Problem to solve
I need every line of the material below that includes the string "commaful".

Extracted material
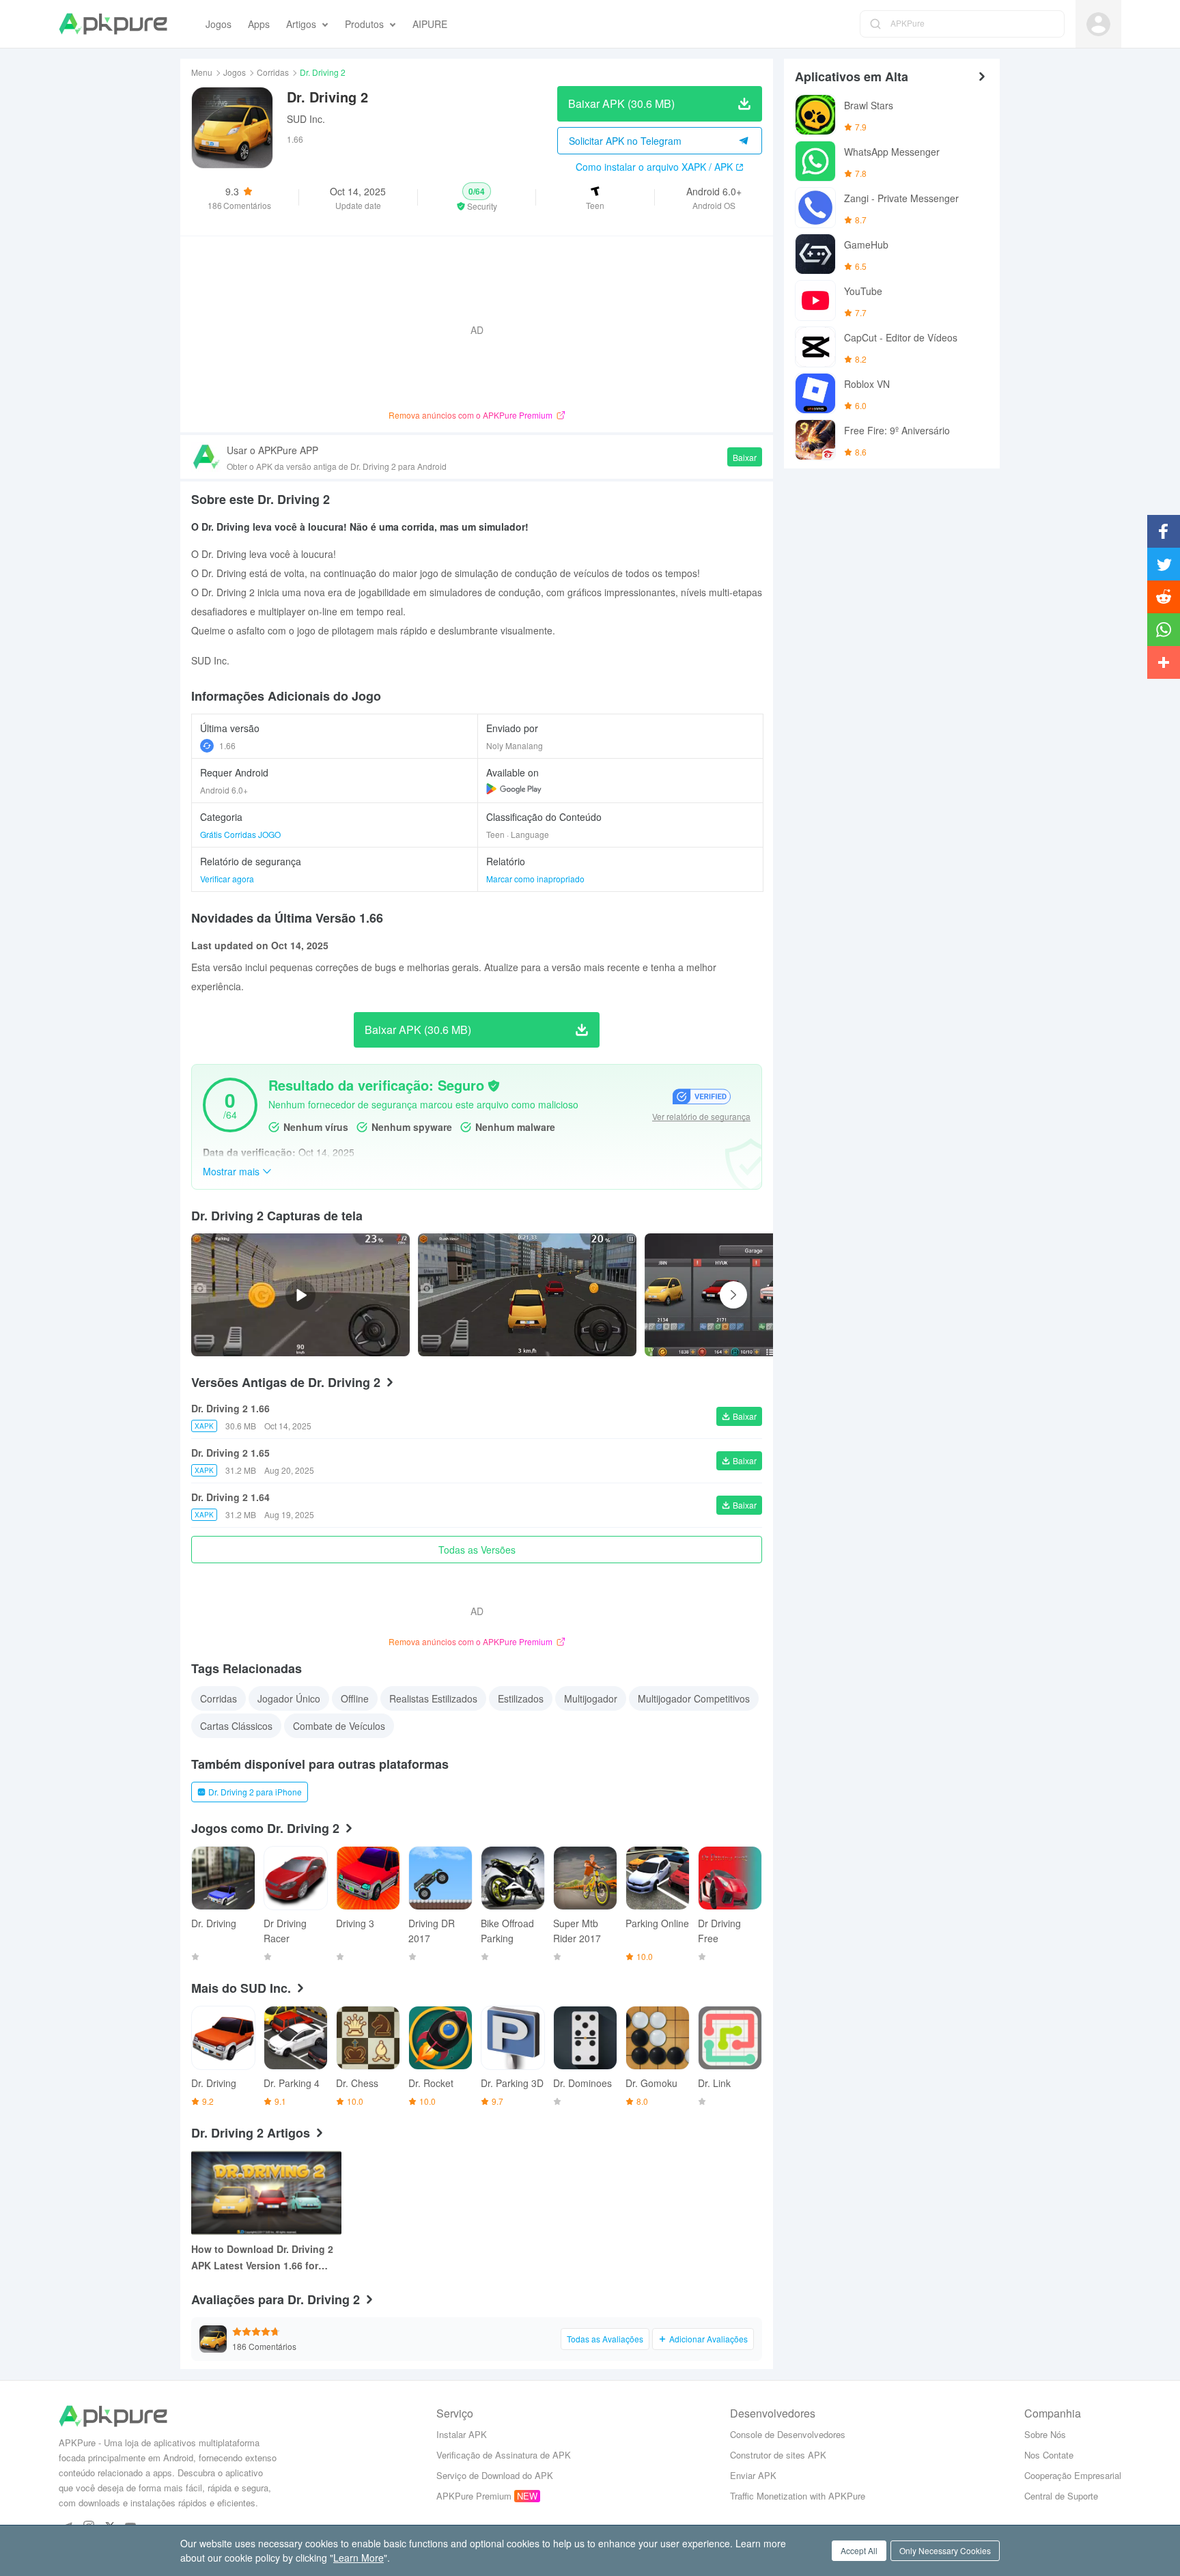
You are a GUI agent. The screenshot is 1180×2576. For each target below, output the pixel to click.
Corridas (273, 72)
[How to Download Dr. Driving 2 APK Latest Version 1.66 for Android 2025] (266, 2193)
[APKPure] (113, 24)
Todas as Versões (477, 1549)
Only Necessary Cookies (945, 2550)
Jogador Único (288, 1698)
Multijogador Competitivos (694, 1698)
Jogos (234, 72)
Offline (355, 1698)
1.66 (227, 745)
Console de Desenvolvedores (787, 2434)
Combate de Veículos (339, 1726)
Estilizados (521, 1698)
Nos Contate (1048, 2454)
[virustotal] (494, 1086)
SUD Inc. (306, 119)
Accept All (859, 2550)
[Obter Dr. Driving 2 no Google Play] (514, 788)
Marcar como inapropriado (535, 878)
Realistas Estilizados (433, 1698)
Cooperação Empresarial (1072, 2475)
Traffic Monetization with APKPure (797, 2495)
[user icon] (1098, 24)
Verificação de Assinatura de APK (503, 2454)
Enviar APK (753, 2475)
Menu (201, 72)
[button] (477, 197)
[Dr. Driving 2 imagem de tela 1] (754, 1294)
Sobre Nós (1045, 2434)
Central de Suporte (1061, 2495)
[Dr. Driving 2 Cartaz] (527, 1294)
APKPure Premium (473, 2495)
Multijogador (590, 1698)
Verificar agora (227, 878)
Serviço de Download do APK (494, 2475)
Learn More (358, 2557)
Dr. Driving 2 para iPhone (255, 1791)
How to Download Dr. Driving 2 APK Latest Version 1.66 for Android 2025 (262, 2257)
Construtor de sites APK (778, 2454)
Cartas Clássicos (236, 1726)
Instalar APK (461, 2434)
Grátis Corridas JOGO (240, 834)
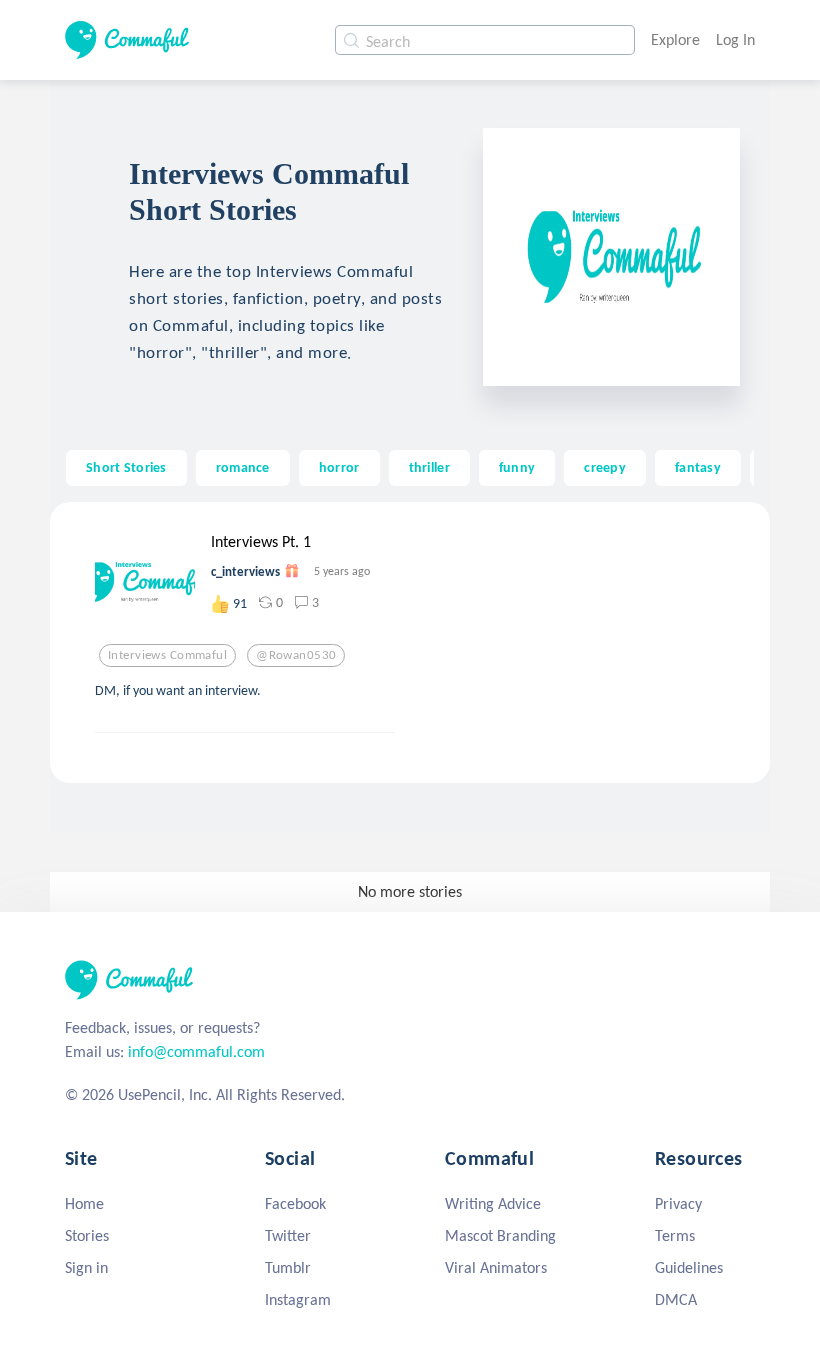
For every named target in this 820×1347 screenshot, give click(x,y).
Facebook (295, 1203)
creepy (605, 467)
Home (84, 1203)
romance (243, 467)
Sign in (86, 1267)
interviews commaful (167, 655)
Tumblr (288, 1267)
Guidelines (689, 1267)
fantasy (698, 467)
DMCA (676, 1299)
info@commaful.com (196, 1051)
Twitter (288, 1235)
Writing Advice (493, 1203)
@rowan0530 (296, 655)
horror (339, 467)
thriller (429, 467)
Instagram (298, 1299)
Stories (87, 1235)
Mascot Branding (500, 1235)
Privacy (678, 1203)
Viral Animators (496, 1267)
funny (517, 467)
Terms (675, 1235)
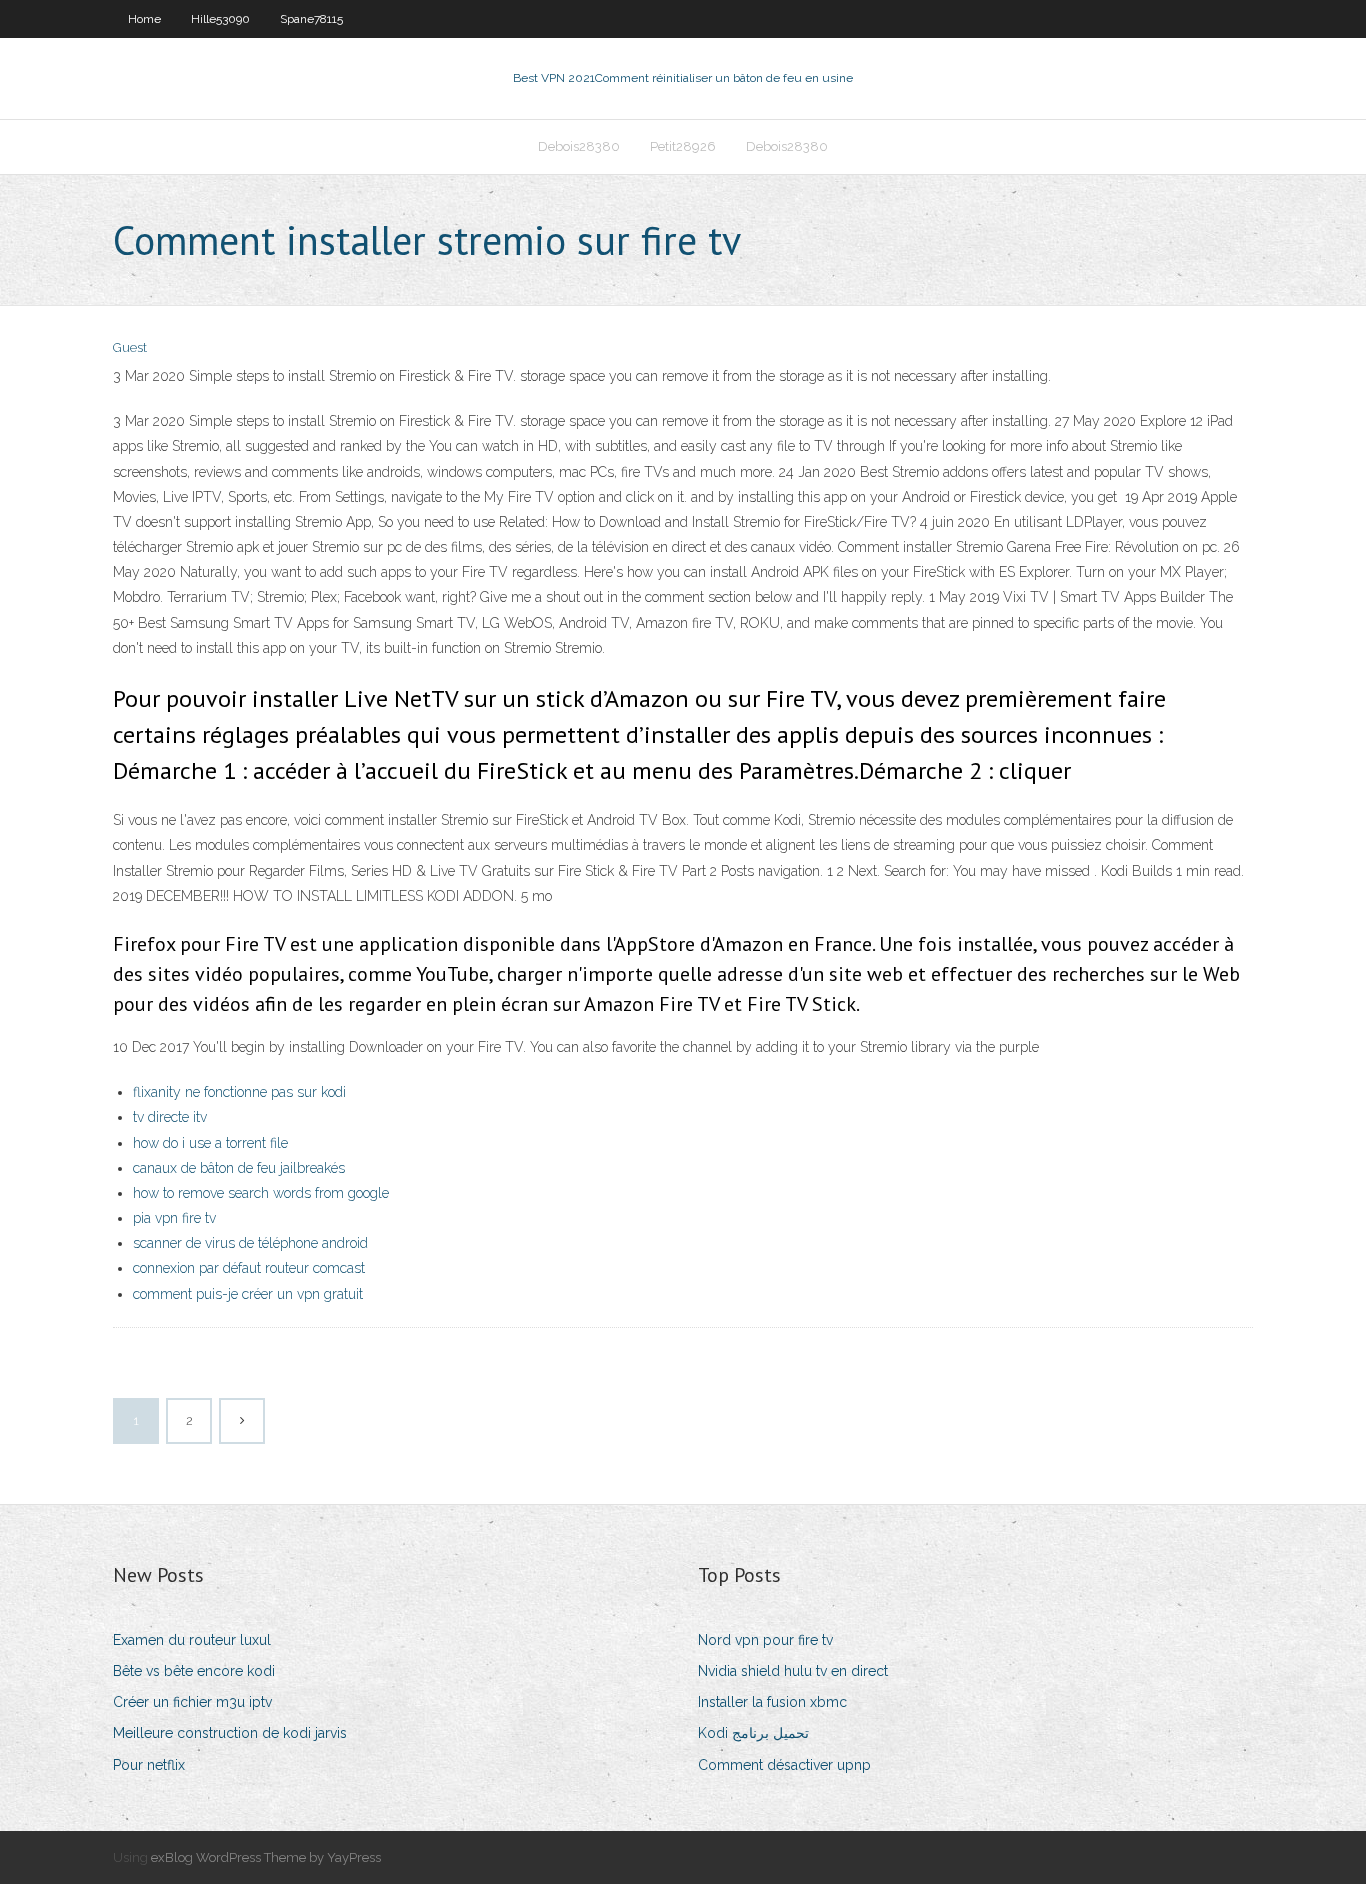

Solution to this exercise
interviews commaful (167, 655)
info@commaful.com (196, 1051)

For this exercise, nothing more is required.